-- Opening Marker --

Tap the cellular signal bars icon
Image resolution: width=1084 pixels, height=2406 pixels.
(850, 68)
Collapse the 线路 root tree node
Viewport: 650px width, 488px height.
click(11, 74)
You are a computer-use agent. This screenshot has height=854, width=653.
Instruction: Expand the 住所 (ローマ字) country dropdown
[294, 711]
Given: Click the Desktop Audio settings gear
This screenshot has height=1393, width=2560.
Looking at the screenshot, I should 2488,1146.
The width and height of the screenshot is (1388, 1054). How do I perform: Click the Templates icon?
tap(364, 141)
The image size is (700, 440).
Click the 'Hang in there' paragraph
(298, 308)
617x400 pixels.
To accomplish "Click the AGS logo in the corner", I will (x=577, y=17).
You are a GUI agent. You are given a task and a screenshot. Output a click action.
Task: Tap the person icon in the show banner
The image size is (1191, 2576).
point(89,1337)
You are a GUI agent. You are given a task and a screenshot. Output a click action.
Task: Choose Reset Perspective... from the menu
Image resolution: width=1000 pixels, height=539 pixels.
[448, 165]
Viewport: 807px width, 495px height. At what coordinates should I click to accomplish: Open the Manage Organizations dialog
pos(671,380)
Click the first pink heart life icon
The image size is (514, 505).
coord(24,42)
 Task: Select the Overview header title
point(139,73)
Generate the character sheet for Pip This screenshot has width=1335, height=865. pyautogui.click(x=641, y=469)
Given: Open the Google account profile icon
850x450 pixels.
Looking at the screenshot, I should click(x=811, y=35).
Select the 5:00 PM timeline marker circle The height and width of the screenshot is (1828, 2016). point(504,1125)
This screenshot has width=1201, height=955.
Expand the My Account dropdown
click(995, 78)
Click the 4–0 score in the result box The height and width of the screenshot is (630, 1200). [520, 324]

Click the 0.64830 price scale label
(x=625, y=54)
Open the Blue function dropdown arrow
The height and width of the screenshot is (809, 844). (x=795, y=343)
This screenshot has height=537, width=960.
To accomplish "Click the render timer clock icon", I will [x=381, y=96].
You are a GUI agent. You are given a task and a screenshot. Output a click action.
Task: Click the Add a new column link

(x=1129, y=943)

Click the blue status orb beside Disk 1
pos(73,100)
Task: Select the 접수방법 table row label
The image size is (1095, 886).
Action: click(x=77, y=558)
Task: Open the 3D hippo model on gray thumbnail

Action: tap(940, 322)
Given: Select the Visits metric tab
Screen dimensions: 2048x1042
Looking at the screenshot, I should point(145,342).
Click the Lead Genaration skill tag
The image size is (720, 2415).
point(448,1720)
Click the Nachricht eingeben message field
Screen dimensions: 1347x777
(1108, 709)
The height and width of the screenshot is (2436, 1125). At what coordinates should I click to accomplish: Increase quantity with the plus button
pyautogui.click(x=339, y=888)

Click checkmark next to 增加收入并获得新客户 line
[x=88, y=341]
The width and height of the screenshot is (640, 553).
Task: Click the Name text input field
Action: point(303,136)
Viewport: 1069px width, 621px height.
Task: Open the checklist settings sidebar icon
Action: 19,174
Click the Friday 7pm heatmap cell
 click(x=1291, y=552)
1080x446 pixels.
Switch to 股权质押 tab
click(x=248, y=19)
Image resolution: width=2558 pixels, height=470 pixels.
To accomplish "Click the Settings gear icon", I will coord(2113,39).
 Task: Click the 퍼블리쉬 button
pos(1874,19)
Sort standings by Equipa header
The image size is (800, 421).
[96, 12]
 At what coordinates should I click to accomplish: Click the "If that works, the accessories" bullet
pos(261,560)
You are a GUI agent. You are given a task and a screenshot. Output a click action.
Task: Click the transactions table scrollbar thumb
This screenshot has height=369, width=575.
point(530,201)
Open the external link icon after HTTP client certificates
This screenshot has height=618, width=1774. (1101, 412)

-- Closing Marker --

Please transcribe the listing in its entirety, exactly.

ANSWER TO THE EXERCISE:
Tap the cellular signal bars icon
Image resolution: width=1084 pixels, height=2406 pixels.
(850, 68)
Collapse the 线路 root tree node
Viewport: 650px width, 488px height.
click(11, 74)
You are a computer-use agent. This screenshot has height=854, width=653.
Instruction: Expand the 住所 (ローマ字) country dropdown
[294, 711]
Given: Click the Desktop Audio settings gear
This screenshot has height=1393, width=2560.
Looking at the screenshot, I should 2488,1146.
The width and height of the screenshot is (1388, 1054). How do I perform: Click the Templates icon?
tap(364, 141)
The image size is (700, 440).
Click the 'Hang in there' paragraph
(298, 308)
617x400 pixels.
To accomplish "Click the AGS logo in the corner", I will (x=577, y=17).
You are a GUI agent. You are given a task and a screenshot. Output a click action.
Task: Tap the person icon in the show banner
The image size is (1191, 2576).
point(89,1337)
You are a GUI agent. You are given a task and a screenshot. Output a click action.
Task: Choose Reset Perspective... from the menu
Image resolution: width=1000 pixels, height=539 pixels.
[448, 165]
Viewport: 807px width, 495px height. At what coordinates should I click to accomplish: Open the Manage Organizations dialog
pos(671,380)
Click the first pink heart life icon
The image size is (514, 505).
coord(24,42)
 Task: Select the Overview header title
point(139,73)
Generate the character sheet for Pip This screenshot has width=1335, height=865. pyautogui.click(x=641, y=469)
Given: Open the Google account profile icon
850x450 pixels.
Looking at the screenshot, I should click(x=811, y=35).
Select the 5:00 PM timeline marker circle The height and width of the screenshot is (1828, 2016). point(504,1125)
This screenshot has width=1201, height=955.
Expand the My Account dropdown
click(995, 78)
Click the 4–0 score in the result box The height and width of the screenshot is (630, 1200). [520, 324]

Click the 0.64830 price scale label
(x=625, y=54)
Open the Blue function dropdown arrow
The height and width of the screenshot is (809, 844). (x=795, y=343)
This screenshot has height=537, width=960.
To accomplish "Click the render timer clock icon", I will [x=381, y=96].
You are a GUI agent. You are given a task and a screenshot. Output a click action.
Task: Click the Add a new column link

(x=1129, y=943)

Click the blue status orb beside Disk 1
pos(73,100)
Task: Select the 접수방법 table row label
The image size is (1095, 886).
Action: click(x=77, y=558)
Task: Open the 3D hippo model on gray thumbnail

Action: tap(940, 322)
Given: Select the Visits metric tab
Screen dimensions: 2048x1042
Looking at the screenshot, I should point(145,342).
Click the Lead Genaration skill tag
The image size is (720, 2415).
point(448,1720)
Click the Nachricht eingeben message field
Screen dimensions: 1347x777
(1108, 709)
The height and width of the screenshot is (2436, 1125). At what coordinates should I click to accomplish: Increase quantity with the plus button
pyautogui.click(x=339, y=888)

Click checkmark next to 增加收入并获得新客户 line
[x=88, y=341]
The width and height of the screenshot is (640, 553).
Task: Click the Name text input field
Action: point(303,136)
Viewport: 1069px width, 621px height.
Task: Open the checklist settings sidebar icon
Action: 19,174
Click the Friday 7pm heatmap cell
 click(x=1291, y=552)
1080x446 pixels.
Switch to 股权质押 tab
click(x=248, y=19)
Image resolution: width=2558 pixels, height=470 pixels.
To accomplish "Click the Settings gear icon", I will coord(2113,39).
 Task: Click the 퍼블리쉬 button
pos(1874,19)
Sort standings by Equipa header
The image size is (800, 421).
[96, 12]
 At what coordinates should I click to accomplish: Click the "If that works, the accessories" bullet
pos(261,560)
You are a GUI agent. You are given a task and a screenshot. Output a click action.
Task: Click the transactions table scrollbar thumb
This screenshot has height=369, width=575.
point(530,201)
Open the external link icon after HTTP client certificates
This screenshot has height=618, width=1774. (1101, 412)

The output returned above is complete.